Au rayon Nouveautés de ma Bibliothèque préférée, j'ai été attirée par la couverture du dernier roman de Jens Christian GRONDALH, auteur danois. Alors même que je ne me souvenais pas avoir lu de billet sur la toile, qu'il ne figurait pas sur ma liste de références, je me suis tout de même laissée tenter...
Nous sommes au Danemark, le narrateur est un lycéen qui vit à Copenhague. Il a une soeur aînée, Kirsten, qui souhaite devenir sage-femme. Il a une petite amie, Lisbeth, juste une affaire de sexe. Et puis, il y a sa maman dont les jours sont comptés, elle est malade d'un cancer. le narrateur souhaite lire Marx, sa professeure d'allemand, Gudrun, qui a découvert un potentiel chez cet adolescent, va lui confier des travaux particuliers qu'il lui remettra à son domicile, le samedi après-midi. Un jour, il fait connaissance avec la fille de Gudrun, Erika qui étudie la philosophie à Berlin. C'est son premier amour.
Une vingtaine d'années plus tard,il est divorcé et apprécie sa solitude. Il a une fille, Julie, qui vient passer le week-end ponctuellement chez lui. Il est enseignant et il accueille dans sa classe un jeune homme, Stanko, réfugié. Pour rendre service, il va même accueillir le lycéen chez lui quelques jours.
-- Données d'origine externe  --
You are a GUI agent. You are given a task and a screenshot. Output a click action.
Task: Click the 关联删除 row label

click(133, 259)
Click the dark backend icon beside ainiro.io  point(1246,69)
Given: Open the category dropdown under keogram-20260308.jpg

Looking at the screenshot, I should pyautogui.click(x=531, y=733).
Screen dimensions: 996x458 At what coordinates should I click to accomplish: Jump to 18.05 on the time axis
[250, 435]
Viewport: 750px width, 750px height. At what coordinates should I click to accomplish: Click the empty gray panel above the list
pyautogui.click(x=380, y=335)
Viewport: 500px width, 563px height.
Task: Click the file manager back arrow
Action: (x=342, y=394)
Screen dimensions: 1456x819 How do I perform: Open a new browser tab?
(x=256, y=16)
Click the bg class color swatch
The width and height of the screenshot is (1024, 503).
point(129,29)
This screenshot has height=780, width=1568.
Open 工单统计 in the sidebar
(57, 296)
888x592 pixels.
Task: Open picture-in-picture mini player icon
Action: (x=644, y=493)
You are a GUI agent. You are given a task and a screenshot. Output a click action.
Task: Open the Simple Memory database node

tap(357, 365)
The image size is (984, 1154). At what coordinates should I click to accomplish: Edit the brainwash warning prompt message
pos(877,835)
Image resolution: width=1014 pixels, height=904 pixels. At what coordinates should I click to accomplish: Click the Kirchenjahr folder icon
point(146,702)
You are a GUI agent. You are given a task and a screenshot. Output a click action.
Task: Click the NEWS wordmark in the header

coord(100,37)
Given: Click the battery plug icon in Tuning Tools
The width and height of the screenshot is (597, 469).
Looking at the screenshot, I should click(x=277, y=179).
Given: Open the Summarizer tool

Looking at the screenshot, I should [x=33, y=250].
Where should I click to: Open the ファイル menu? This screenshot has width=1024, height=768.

Il va apprendre à le découvrir et entretenir une relation particulière avec sa mère, Ivana.
Vingt ans plus tard, il est à la retraite. Sa fille Julie est maman. Il refuse de fêter ses 60 ans. Il préfère s'offrir un voyage à Rome. Là, une formidable rencontre va lui ouvrir les yeux sur l'art de la photographie.
C'est un très beau roman sur le temps qui passe, sur les vertus de l'ennui et de la solitude. Vous l'aurez compris, les 3 parties du livres sont dédiées à 3 périodes de la vie d'un homme. Personnage très attachant, il est passionné de littérature et préfère s'isoler de la société danoise pour se ressourcer dans les livres, ses plus fidèles compagnons.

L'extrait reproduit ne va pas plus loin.